|Review: Avantasia - The Metal Opera|
|The Metal Opera|
Label: AFM Records
Year released: 2001
Genre: Power Metal
Review online: November 11, 2007
Reviewed by: Larry Griffin
for:The Metal Opera
Rated 4.14/5 (82.73%) (22 Votes)
Being that the new Avantasia EPs are almost upon us, I decided to take the waiting period to go back and review Mr. Sammet's previous efforts with his rather ambitious, ornate little side project. This seemed to have been hyped right up to the heavens by Sammet himself, the label, and power metal fans in general, but I have to say it's really not as good as all that. Sammet is obviously proud of Avantasia, and it might get hailed as visionary and creative, but really it's just more of the same glorious, operatic power metal we had come to expect from his main band Edguy, being especially reminisicent of the Theater of Salvation era. The choruses are big and happy, the double bass drums are set to "overdrive," the keys churn out fluttery, infectious melody lines, and the solos are high-flying and majestic - just like Edguy was way back when. It's still a generic formula, but hell, power metal never needed to be original to be good; so if you happen to be a fan of this style of poppy, melodic, catchy power metal, then Avantasia will likely not disappoint. There is some sort of story here, but from a passing glance it seems pretty generic, so I won't bother to go into depth with it.

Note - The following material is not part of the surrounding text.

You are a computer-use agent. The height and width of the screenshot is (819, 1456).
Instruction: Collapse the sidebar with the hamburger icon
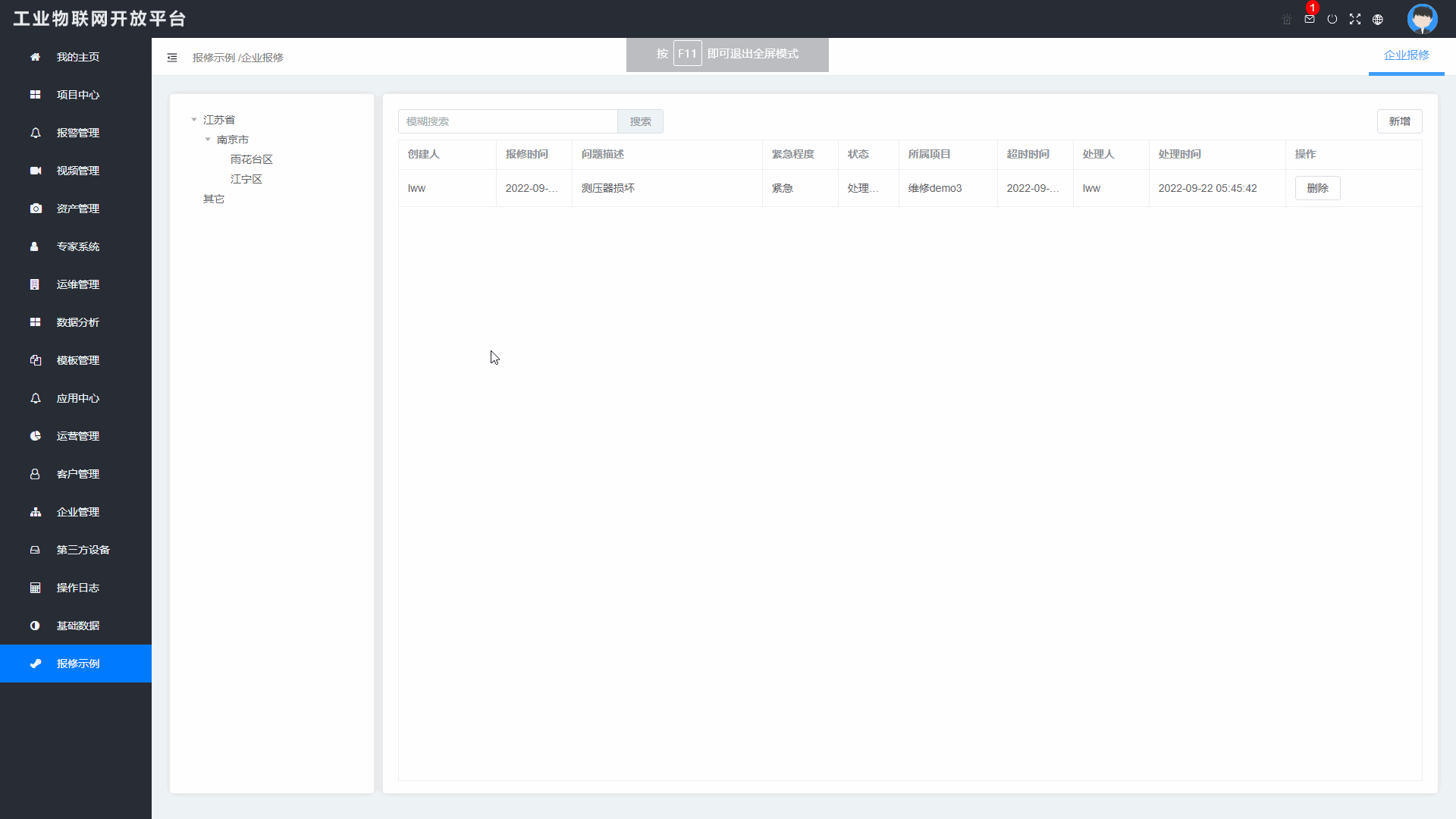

A controversial topic here is the fact that Sammet has basically taken a handful of esteemed power metal vocalists and tossed them into a gigantic melting pot along with his aforementioned generic-power-metal-done-right formula. We have easily recognizable names such as Kai Hansen, Timo Tolkki, Sharon del Adel, Andre Matos and Michael Kiske (listed as Ernie to avoid publicity), but Sammet still takes the lion's share of the verses and choruses, only allowing the others to come out of his shadow every now and then. Kiske gets a relatively large (in comparison to the others) platter of the vocal work here, and Hansen sings some of the verses on "Sign of the Cross," but overall the potential here wasn't reached; it just feels like a glorified Edguy album with a few extra vocalists, rather than a full-fledged "opera." Oh, and the production, too - it's very clear and crystalline, but where are the guitars? This could definitely use a thicker, more muscular guitar tone, as this thin, papery cardboard sound will not cut it at all. The drums are also too high in the mix, with the double bass clicking away for just about the entire hour you'll spend listening to this, and of course the vocals are right at the front of the mix, typical of Tobias.
Despite the numerous gripes, this still remains, as I said, a solid power metal album through and through. Not every song hits you right between the eyes, but there are no clinkers here and nothing you want to skip, save for those little interludes that pop up a few times throughout the album's duration. "Reach Out for the Light" blows open the gates, a speedy, rather generic power metal tune that's done so well that you barely notice, segueing into "Serpents in Paradise" which is another speedy and derivative power metal tune, except this time with a bombastic, explosive chorus that will knock you out of your seat, and a cool slower part towards the middle, plus some operatic chanting that spices things up. Other standouts here include the absolutely killer "Sign of the Cross," which might be the best song Sammet has written thus far for Avantasia, with a catchy medieval keyboard melody carrying it, as well as a great solo from Edguy guitarist Jens Ludwig, and the heartfelt little ballad "Inside," which lets loose a tidal wave of emotion that will weaken the knees of even the toughest metal warrior. To conclude, this might not be as fantastic as Sammet promised, but it is a good old album of happy-clappy Euro power metal that fans of that genre will eat up.